Further, if the service recipient fails to credit the levy so collected to the treasury of the government, then he / she will have to pay simple interest at the rate of one per cent of such levy for every month[7]. If the service recipient fails to deduct the equalization levy, then he / she will be liable to pay penalty equal to the amount of the equalization levy in addition to the levy to be paid[8]. An assessee aggrieved by the order of imposition of penalty passed by the AO, may appeal to Commissioner of Income Tax (Appeals) within 30 days from date of receipt of order passed by the AO[9]. An assessee may further appeal to the Appellate Tribunal within 60 days from the date of receipt of order passed by the Commissioner of Income Tax (Appeals)[10].

C. Double Taxation

As equalization levy is introduced as a separate chapter in the Finance Act, it has been deliberately kept outside the purview of the Act and therefore, the tax treaty benefit will not be available. As a result, foreign jurisdictions will not allow the non-resident foreign service providers credit of any taxes paid in the form of equalization levy in India i.e. no foreign tax credit will be available. This may eventually result in double taxation, as the non-resident will have to pay income tax in its country of residence, although in different jurisdictions. This is one of the inherent limitations of the equalization levy. However, the non-resident can have partial relief from such double taxation by claiming an expense deduction of equalization levy from its taxable income.

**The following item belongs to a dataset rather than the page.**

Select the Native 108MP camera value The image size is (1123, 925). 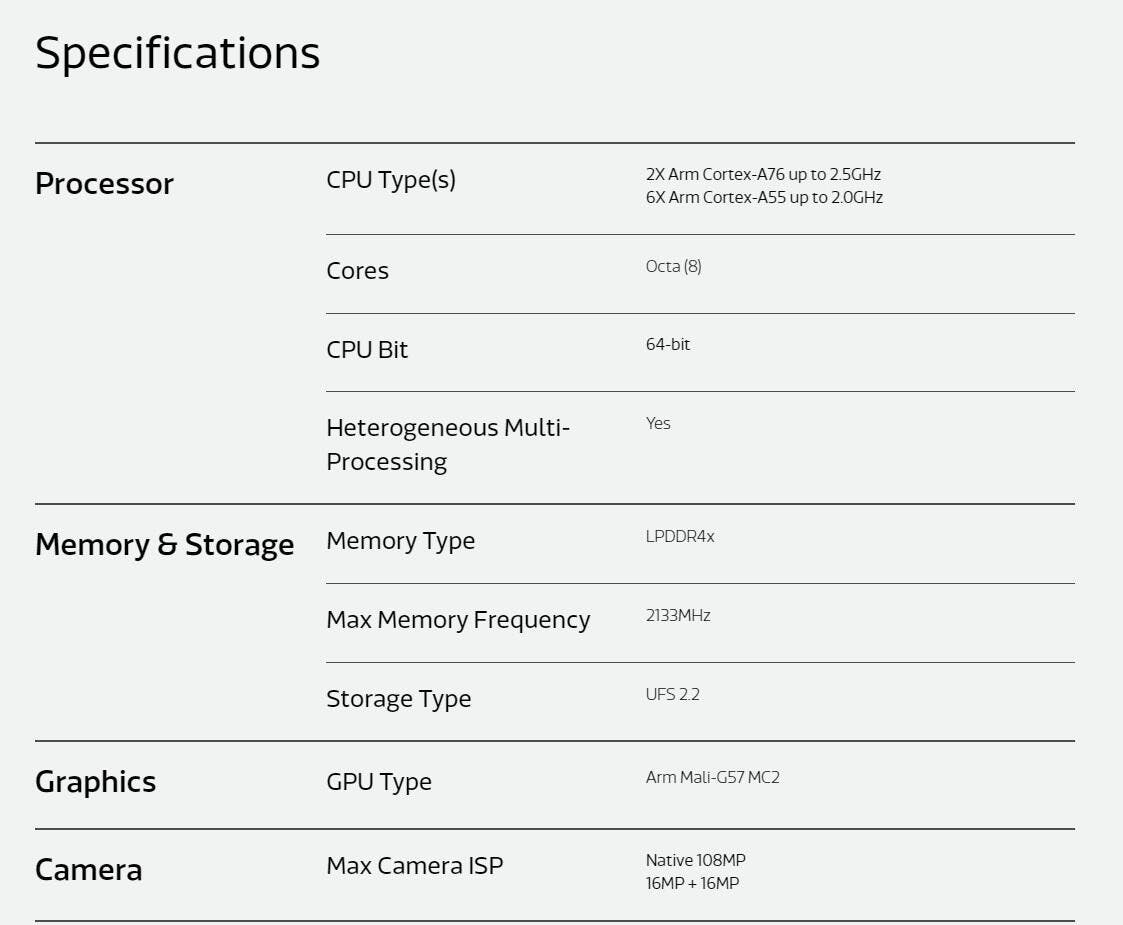[x=695, y=860]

Further, there are other important issues like the specified services which are subject to equalization levy may also fall under the purview of Integrated Goods and Services Act, 2017 (‘IGST Act’). As per the IGST Act, any supply of services imported from outside India into a territory within India, is to be treated as supply of service in the course of interstate trade or commerce and will be chargeable to tax under IGST Act. The liability to pay GST is on the recipient of service in India, if the supplier of such service is located outside India. Therefore, one of the views is that a single transaction is subjected to tax twice. However, it is pertinent to note that it is reasonably settled position of law that to constitute double taxation, two or more taxes must have been levied: (i) on the same property or subject-matter, (ii) by the same Government or authority, (iii) during the same taxing period, and (iv) for the same purpose. Strictly speaking, there is no double taxation where the purpose of levying taxes is distinct. Equalization Levy is imposed because the non-resident companies have an unfair advantage over Indian competitors engaged in similar business. On the other hand, IGST is collected as there is interstate supply of goods or services or both, which includes import of services. Thus, it does not amount to double taxation. Therefore, on legal front, there is nothing which debars double taxation; however, it is desirable to avoid double taxation. Additionally, this sector has remained untaxed for a considerable span and negotiating treaties with foreign jurisdictions will take long time, therefore, there should not be much questions on grounds of double taxation.

III. Nexus based approach

Post introduction of Equalization levy in the year 2016, India went a step ahead and became one of the first countries to introduce the concept of Significant Economic Presence (‘SEP’) in its domestic tax regime. Accordingly, the definition of business connection contained in section 9 of the Act is expanded, thus bringing the income earned by a non-resident by way of SEP under the tax net in India. The Finance Act, 2018[11] explained SEP as under:

  • transaction in respect of any goods in India above a specified value, including digital goods; or
  • transaction in respect of any services in India above a specified value, including digital services; or
  • transaction in respect of any property in India above a specified value, including download of data or software; or
  • systematic and continuous solicitation of business from India from prescribed number of users through digital means; or
  • systematic and continuous engagement with prescribed number of users through digital means.

It is worth noting that the specified value would be on an aggregate basis and based on the value of a single transaction. The Act further postulates that even in case of non-existence of residence or place of business of a non-resident, it would still constitute a business connection if it falls within the definition of SEP.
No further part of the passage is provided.